start SOURCE EXCERPT

Rakdos Aggro - Best of One

Updated: Nov 15, 2019

An outstanding Best of One deck list - it just wins games.

Looks simple doesn't it? Seems like maybe it's too good to be true? This list is a meta-breaker folks. It thumps other aggro decks by playing better creatures, refilling your hand more efficiently, and using their resources against them. This Rakdos aggro list has the ability to also roll right over midrange decks by going under; most of the time your opponent won't know what hit them as you are finishing of the last couple points of damage. We are playing some of the best aggro creatures in the Standard meta - value heavy cards that have the ability to outpace interaction and board wipes. Most control matchups are not good against us, but there are instances where we crash the boards too quickly. Then the cadence is what is most important - steering our gameplan to one of patience and methodical combat steps.

Oh? You thought I was joking?

If you have been playing Magic for any determinant amount of time then you are aware that a proper aggro plan requires a proper curve. Our one drop cards are among the best in the format. Gutterbones is an acceptable recursive 2/1 creature that enters the battlefield tapped. When we deal damage we can bring him back if he is in the yard, and if he is discarded to a Regisaur because we are on the 7/6 dino plan, we get him back after our opponent slams a wipe.

Knight of the Ebon Legion is a fearsome beater, always feels great on turn one, and can quickly become too large for an opponent to remove without destruction spells if left unanswered. With some hands we end up going wide early, and resolving a Knight of the Ebon Legion main phase two can be excellent as it gains a +1/+1 counter during the endstep. Fervent Champion is a nasty card. Opening hands with two copies feel great and add substantial pressure to the board state. Most of the time the first strike ability is not equitable for our opponents to be putting up blocks, and we end up sinking critical damage early to finish the game on time.

Robbin' the Hood

Enter Robber of the Rich. This card should be far more popular than it is. Frankly, this deck is designed to maximize the value provided by this mythic, and I feel the disruption and tempo it provides our list is required. Listen, Cavalcade decks are all the rage, and how do they beat you? They flood the board with one power creatures, and they leverage Light Up the Stage to draw cards when they have dealt you damage. Several of their creatures have haste, sure, they may also be able to empty their hand faster than we can, maybe, but most of the time we are stealing their cards and using them against them. Best of all, the 2/2 body on the Robber makes it resilient against most red decks. It's about hitting early and often and getting lucky with our exiles.

end SOURCE EXCERPT
start SUPPLIED MATERIAL

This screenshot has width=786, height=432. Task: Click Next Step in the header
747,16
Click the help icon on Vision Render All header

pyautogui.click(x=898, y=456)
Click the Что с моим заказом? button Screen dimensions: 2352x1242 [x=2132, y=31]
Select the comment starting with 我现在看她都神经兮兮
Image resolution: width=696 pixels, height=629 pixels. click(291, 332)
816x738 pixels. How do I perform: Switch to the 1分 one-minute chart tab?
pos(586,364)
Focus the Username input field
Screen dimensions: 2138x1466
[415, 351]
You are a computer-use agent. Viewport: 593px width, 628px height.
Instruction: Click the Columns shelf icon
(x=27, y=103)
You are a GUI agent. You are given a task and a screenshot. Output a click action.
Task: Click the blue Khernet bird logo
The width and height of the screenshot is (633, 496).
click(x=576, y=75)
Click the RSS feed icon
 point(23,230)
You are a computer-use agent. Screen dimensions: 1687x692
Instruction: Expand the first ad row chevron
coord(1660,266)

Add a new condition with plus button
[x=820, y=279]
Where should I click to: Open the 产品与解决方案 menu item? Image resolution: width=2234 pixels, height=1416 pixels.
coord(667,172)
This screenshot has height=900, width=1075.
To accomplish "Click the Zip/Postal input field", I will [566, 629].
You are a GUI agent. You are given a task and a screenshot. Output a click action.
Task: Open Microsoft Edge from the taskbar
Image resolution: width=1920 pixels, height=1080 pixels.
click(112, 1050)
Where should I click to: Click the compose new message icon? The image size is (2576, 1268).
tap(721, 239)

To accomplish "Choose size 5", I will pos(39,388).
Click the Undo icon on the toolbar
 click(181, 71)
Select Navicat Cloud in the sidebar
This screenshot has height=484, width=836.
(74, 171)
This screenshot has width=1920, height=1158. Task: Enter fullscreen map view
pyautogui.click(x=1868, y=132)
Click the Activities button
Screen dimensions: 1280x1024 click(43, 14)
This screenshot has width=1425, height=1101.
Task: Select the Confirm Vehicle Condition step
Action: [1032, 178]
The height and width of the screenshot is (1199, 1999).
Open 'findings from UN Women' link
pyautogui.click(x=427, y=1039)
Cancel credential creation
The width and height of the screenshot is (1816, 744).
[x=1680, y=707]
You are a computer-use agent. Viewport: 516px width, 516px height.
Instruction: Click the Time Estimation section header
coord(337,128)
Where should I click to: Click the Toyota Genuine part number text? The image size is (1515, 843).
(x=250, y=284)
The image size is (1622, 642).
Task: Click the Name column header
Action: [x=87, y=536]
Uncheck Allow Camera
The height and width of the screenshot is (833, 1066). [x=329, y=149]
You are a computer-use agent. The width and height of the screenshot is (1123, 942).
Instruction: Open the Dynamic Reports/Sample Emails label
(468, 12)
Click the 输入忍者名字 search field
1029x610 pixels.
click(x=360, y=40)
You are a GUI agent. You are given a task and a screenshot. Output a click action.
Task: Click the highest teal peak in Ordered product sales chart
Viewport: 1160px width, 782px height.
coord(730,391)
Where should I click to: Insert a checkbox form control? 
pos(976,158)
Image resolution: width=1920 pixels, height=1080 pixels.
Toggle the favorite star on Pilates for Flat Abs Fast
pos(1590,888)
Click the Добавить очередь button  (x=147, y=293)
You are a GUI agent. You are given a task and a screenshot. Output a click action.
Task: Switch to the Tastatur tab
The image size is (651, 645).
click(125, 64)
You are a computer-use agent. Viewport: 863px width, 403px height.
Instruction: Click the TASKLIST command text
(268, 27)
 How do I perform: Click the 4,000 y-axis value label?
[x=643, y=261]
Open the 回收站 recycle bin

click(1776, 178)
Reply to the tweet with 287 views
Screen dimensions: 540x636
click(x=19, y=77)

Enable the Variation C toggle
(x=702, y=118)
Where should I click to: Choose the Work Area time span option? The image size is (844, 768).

end SUPPLIED MATERIAL

- STATED TASK A -
How would you translate the sentence "This card should be far more popular than it is." from the Rakdos Aggro article into Spanish?
- STATED TASK B -
Can you reproduce the rows on where items appear, from the first line of those rows through the line with "Image resolution: width=696"?

- TASK RESPONSE A -
Esta carta debería ser mucho más popular de lo que es.

- TASK RESPONSE B -
This screenshot has width=786, height=432. Task: Click Next Step in the header
747,16
Click the help icon on Vision Render All header

pyautogui.click(x=898, y=456)
Click the Что с моим заказом? button Screen dimensions: 2352x1242 [x=2132, y=31]
Select the comment starting with 我现在看她都神经兮兮
Image resolution: width=696 pixels, height=629 pixels. click(291, 332)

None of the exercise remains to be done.